(PROBLEM STATEMENT): Your answer must consist solely of the lines from the one containing "Click the Podcast feed icon" through the last line of the records below, reproduced exactly, with all pictures omitted.

(MATERIAL SUPPLIED):
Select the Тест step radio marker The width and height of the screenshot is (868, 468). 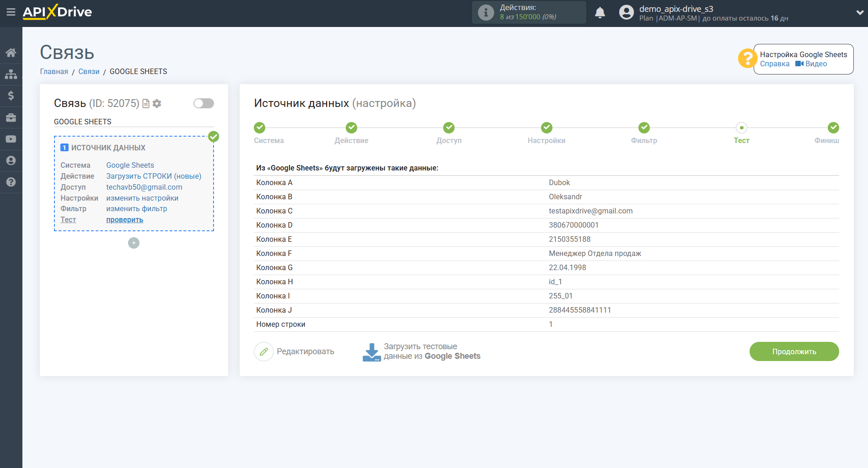coord(741,128)
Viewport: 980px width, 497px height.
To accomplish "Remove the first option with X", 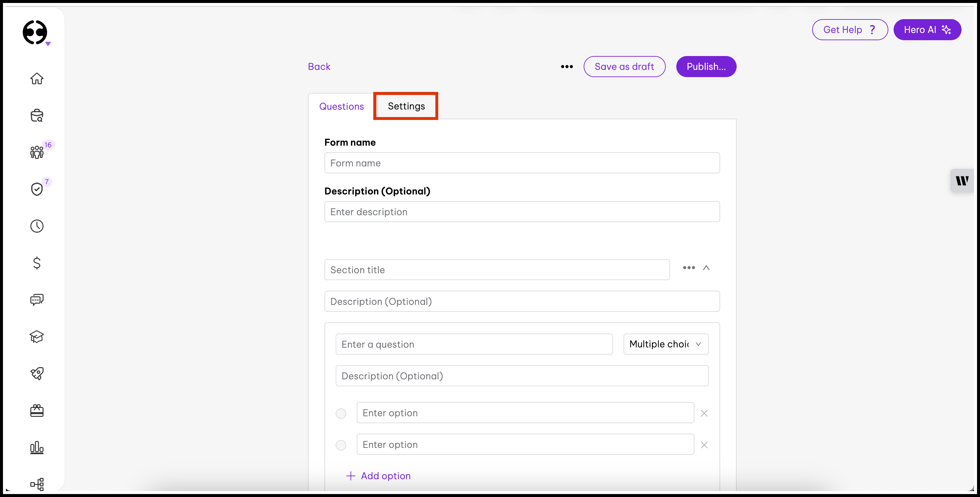I will 704,413.
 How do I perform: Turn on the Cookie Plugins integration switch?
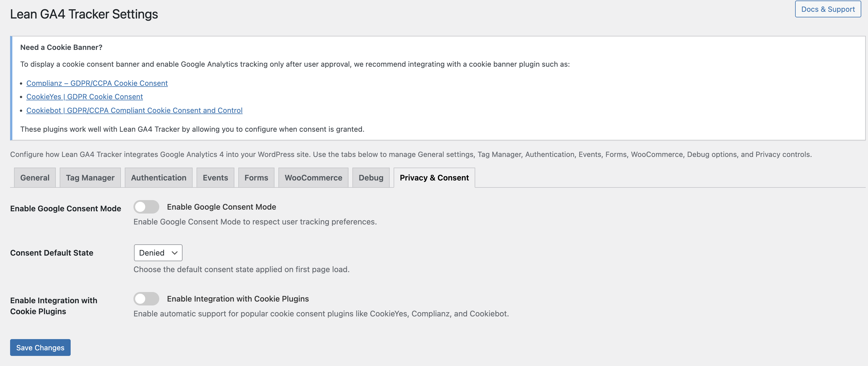[146, 299]
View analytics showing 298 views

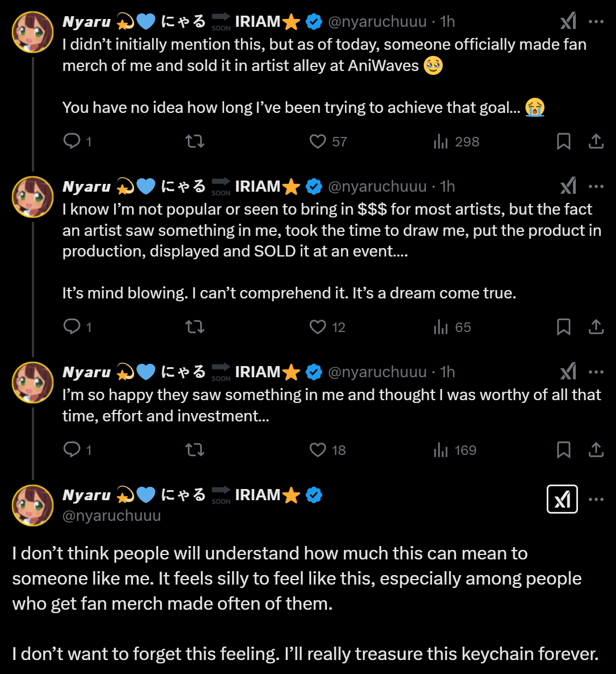click(456, 141)
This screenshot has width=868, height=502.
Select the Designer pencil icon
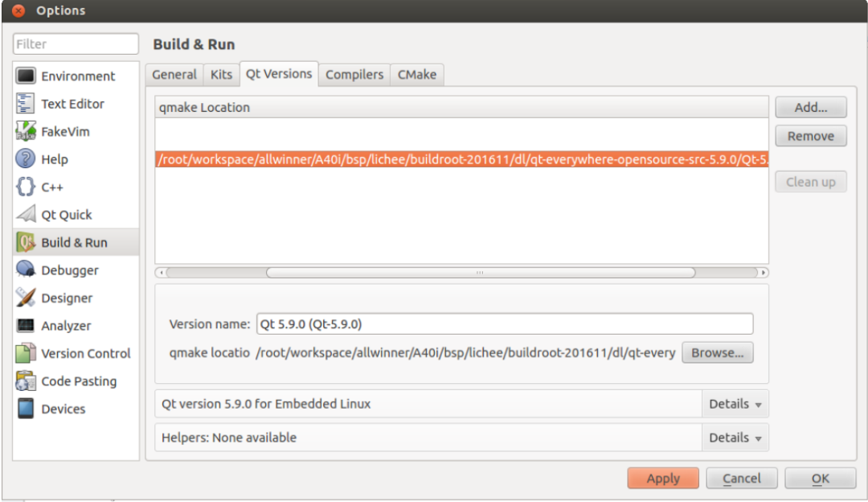pos(26,298)
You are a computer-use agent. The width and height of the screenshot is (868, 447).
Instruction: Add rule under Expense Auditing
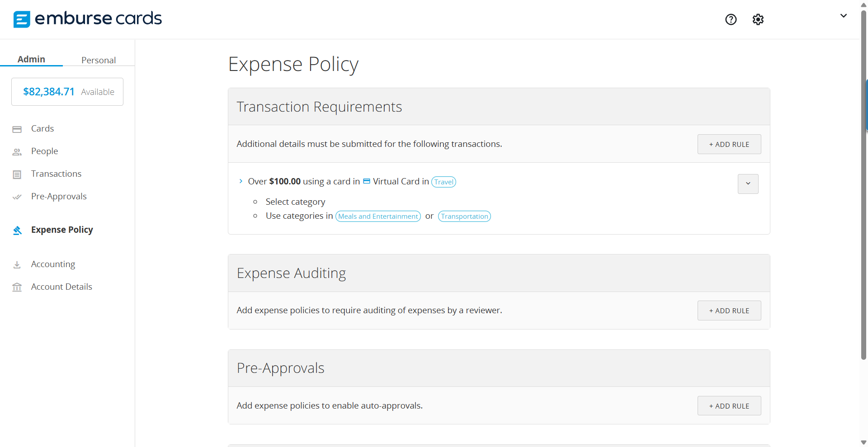729,311
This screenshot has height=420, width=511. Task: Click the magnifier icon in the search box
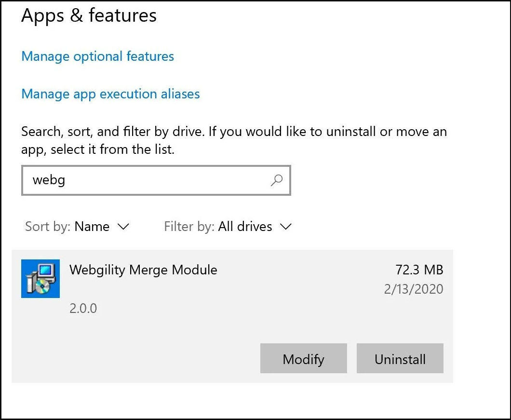pos(277,181)
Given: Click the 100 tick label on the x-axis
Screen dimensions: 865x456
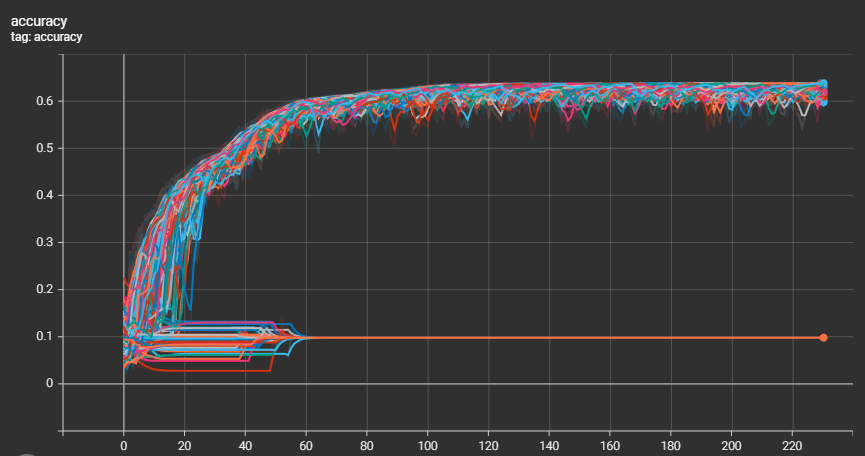Looking at the screenshot, I should click(x=428, y=444).

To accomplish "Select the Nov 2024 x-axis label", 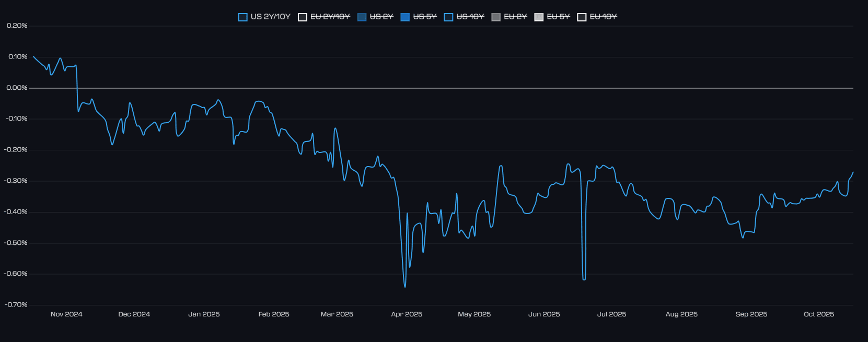I will tap(66, 314).
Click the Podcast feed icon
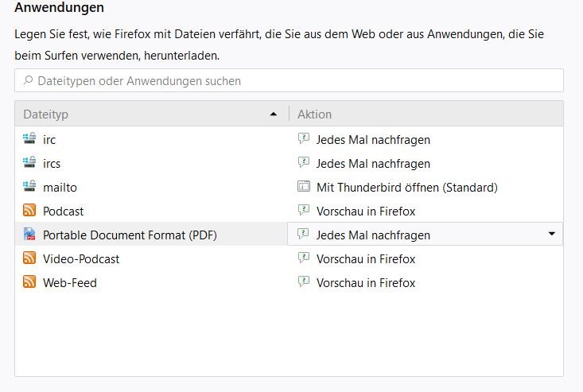 click(x=29, y=211)
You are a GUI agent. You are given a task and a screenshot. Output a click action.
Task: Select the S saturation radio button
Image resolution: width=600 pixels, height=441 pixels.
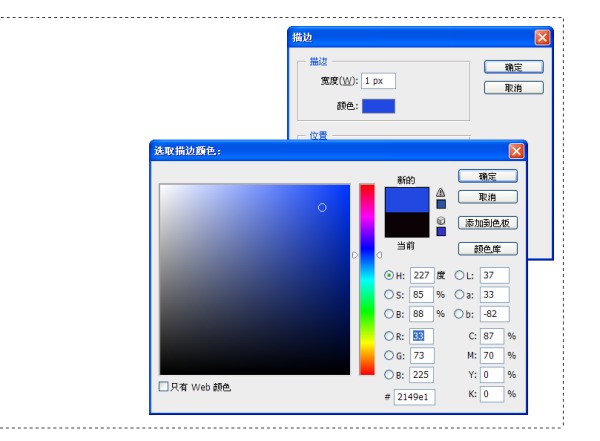[389, 295]
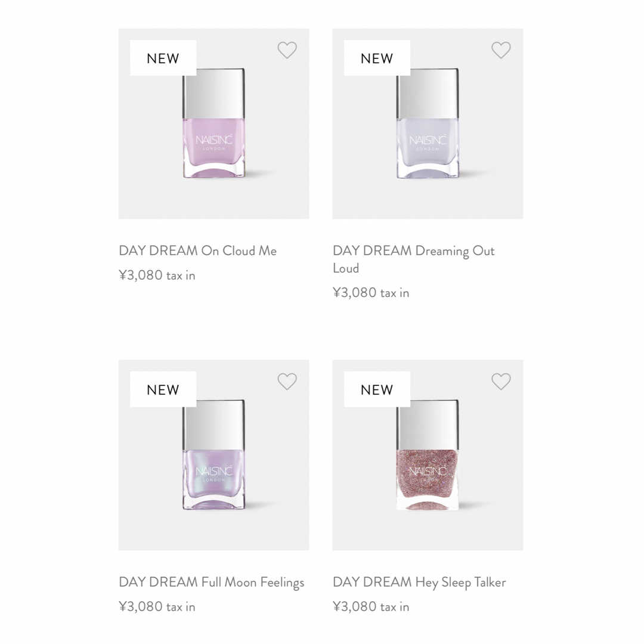Click the heart on DAY DREAM Hey Sleep Talker
This screenshot has height=644, width=644.
[x=501, y=381]
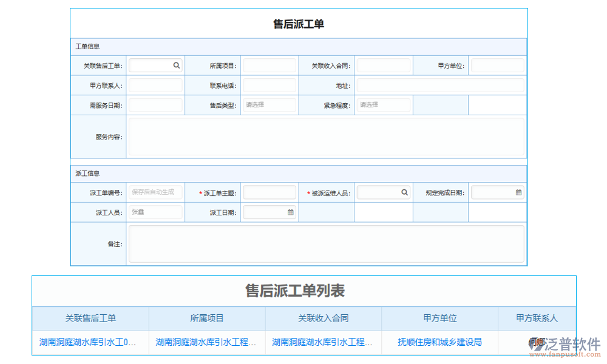Select the date picker in 派工信息 section

tap(290, 212)
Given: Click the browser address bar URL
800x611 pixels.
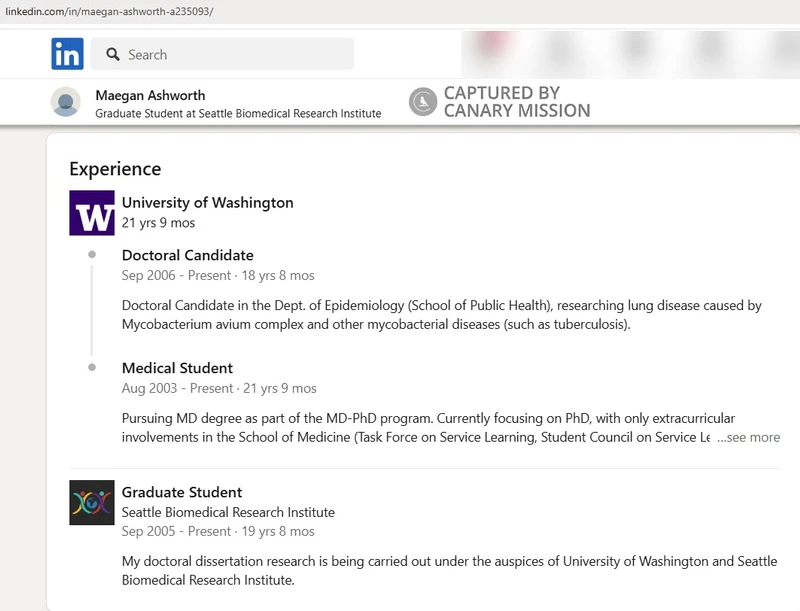Looking at the screenshot, I should point(109,11).
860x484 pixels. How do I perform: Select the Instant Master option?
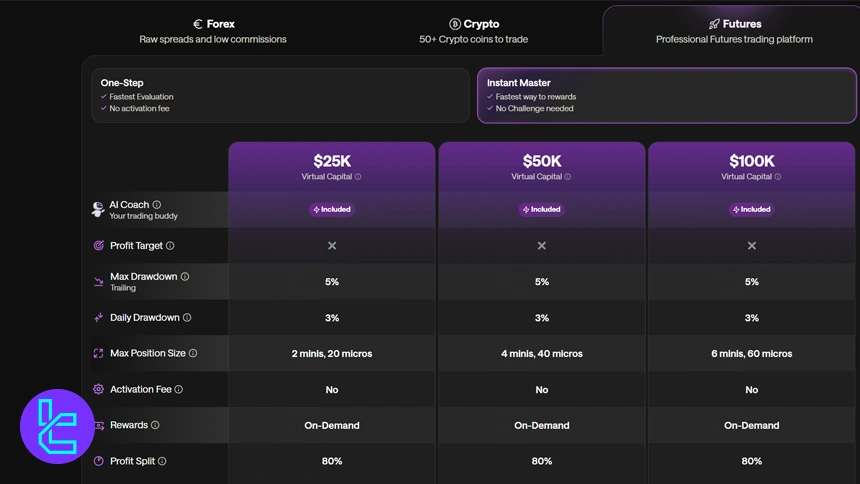(666, 95)
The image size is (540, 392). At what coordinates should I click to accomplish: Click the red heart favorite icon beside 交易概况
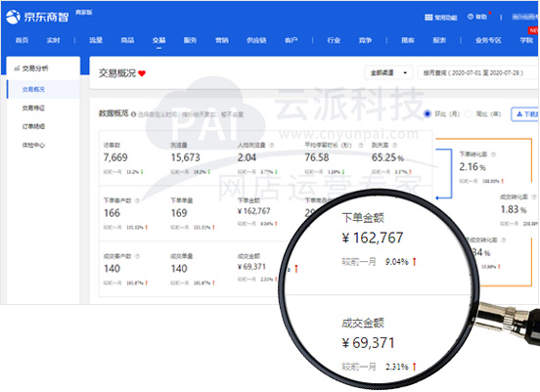coord(142,73)
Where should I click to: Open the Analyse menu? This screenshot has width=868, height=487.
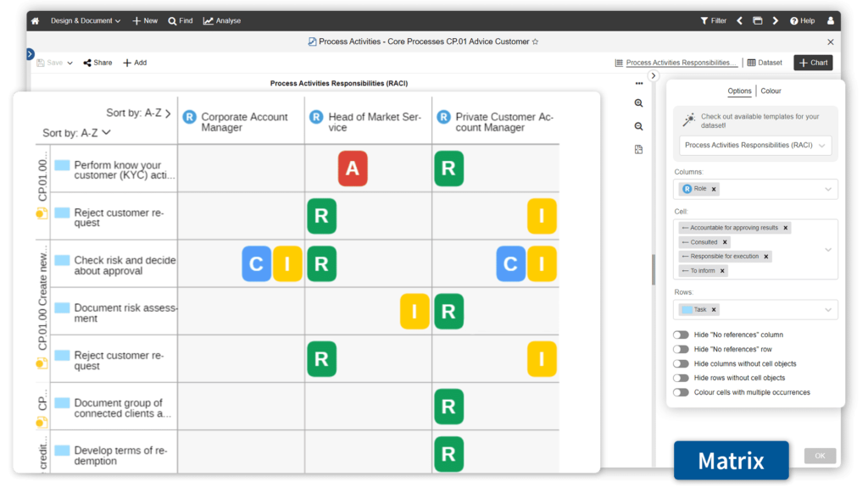coord(222,20)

(OUTPUT FOR THIS TASK):
Click the Podcast feed icon
 click(x=29, y=211)
You are a GUI agent. You are given a task and a screenshot. Output a click action.
Task: Select the S saturation radio button
Image resolution: width=600 pixels, height=441 pixels.
[389, 295]
Click the heart on DAY DREAM Hey Sleep Talker
This screenshot has height=644, width=644.
[x=501, y=381]
Select the date picker in 派工信息 section

tap(290, 212)
Given: Click the browser address bar URL
800x611 pixels.
Looking at the screenshot, I should point(109,11).
860x484 pixels. How do I perform: Select the Instant Master option?
(666, 95)
The image size is (540, 392). At what coordinates should I click to accomplish: Click the red heart favorite icon beside 交易概况
coord(142,73)
Where should I click to: Open the Analyse menu? This screenshot has width=868, height=487.
coord(222,20)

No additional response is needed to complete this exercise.